[PROBLEM DESCRIPTION]: Your reply should reproduce each entry exactly and contain no pictures.
----- MATERIAL TO PROCESS
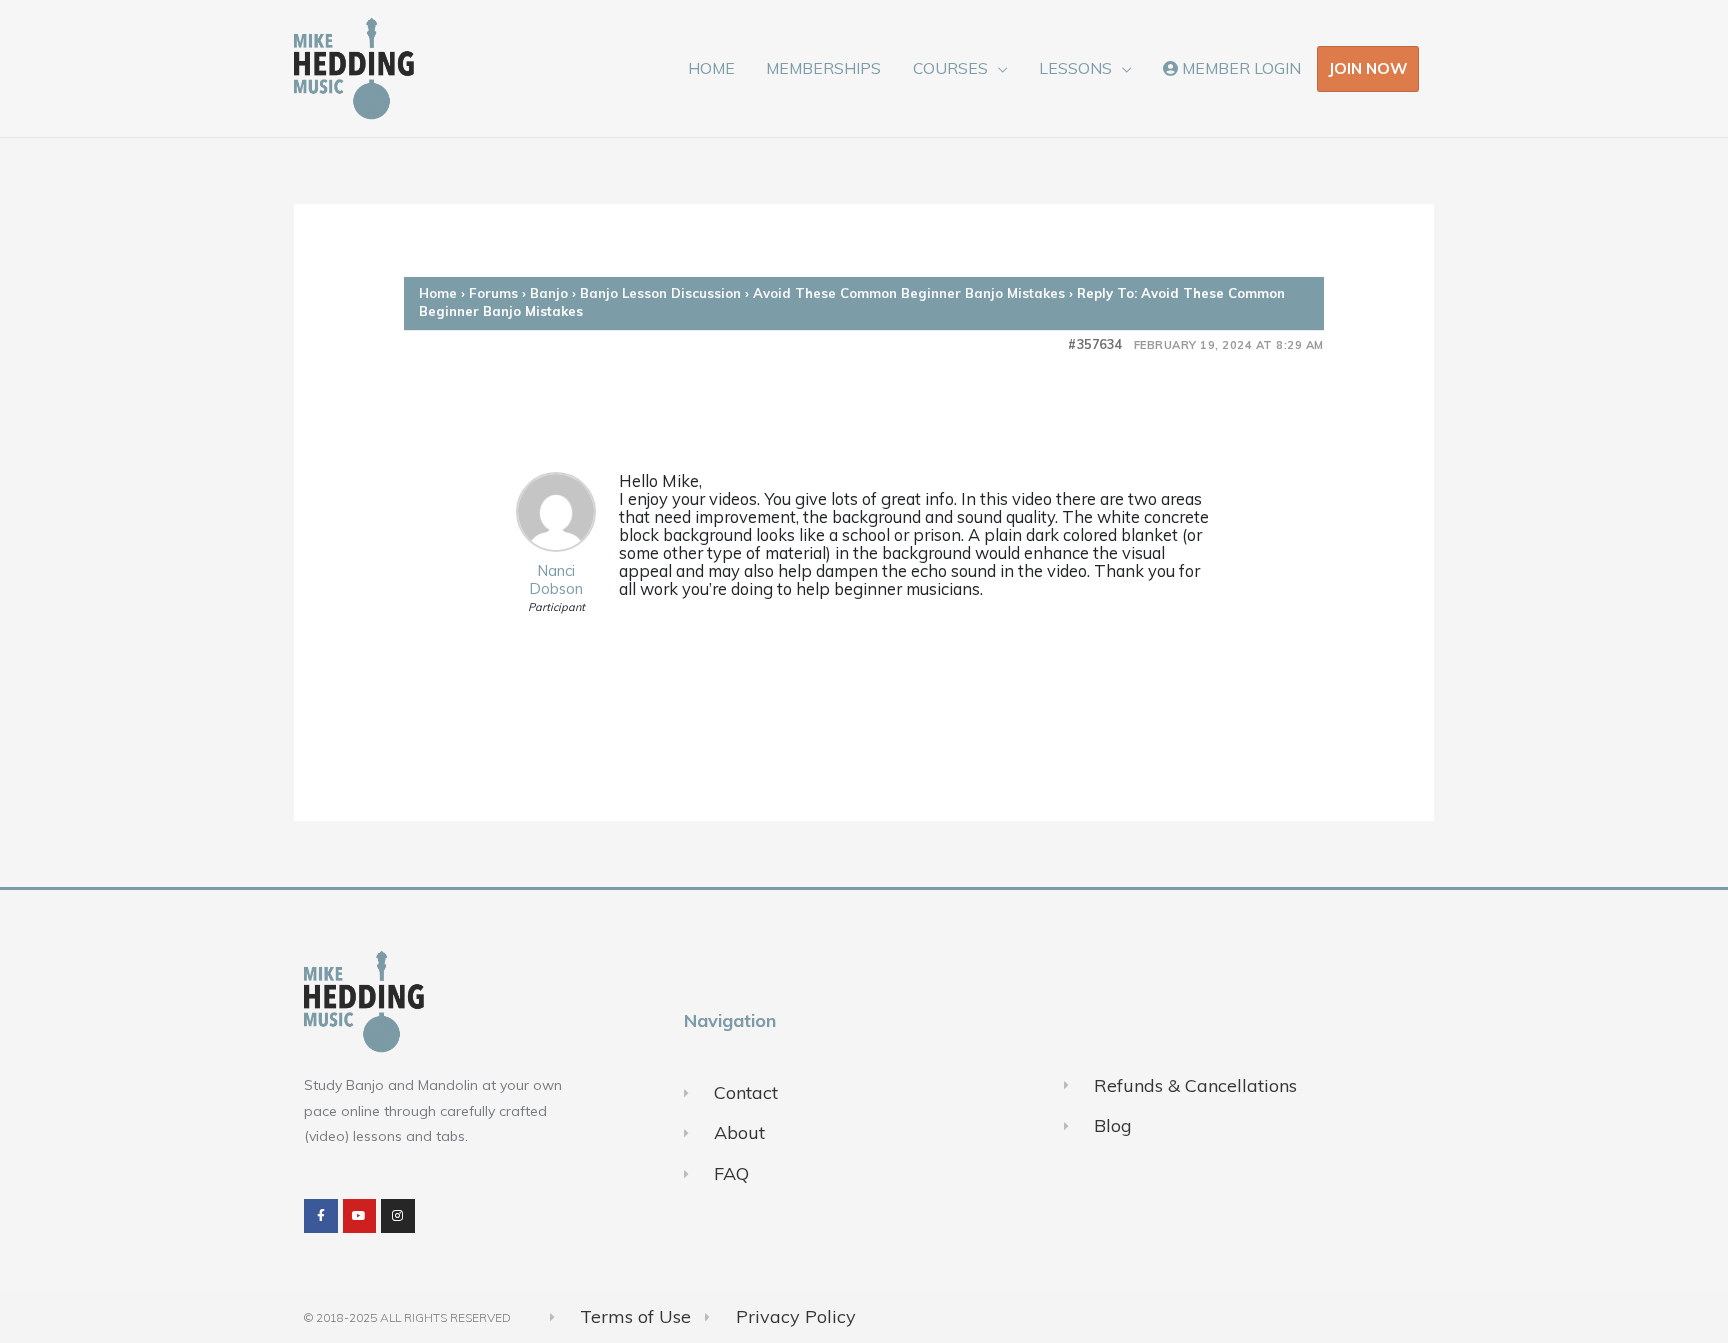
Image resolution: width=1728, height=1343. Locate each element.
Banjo (549, 293)
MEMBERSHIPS (823, 68)
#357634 (1095, 344)
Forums (493, 293)
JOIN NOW (1368, 68)
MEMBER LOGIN (1239, 68)
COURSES (950, 68)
----------
[WRITTEN ANSWER]:
Image resolution: width=1728, height=1343. Locate each element.
Banjo (549, 293)
MEMBERSHIPS (823, 68)
#357634 (1095, 344)
Forums (493, 293)
JOIN NOW (1368, 68)
MEMBER LOGIN (1239, 68)
COURSES (950, 68)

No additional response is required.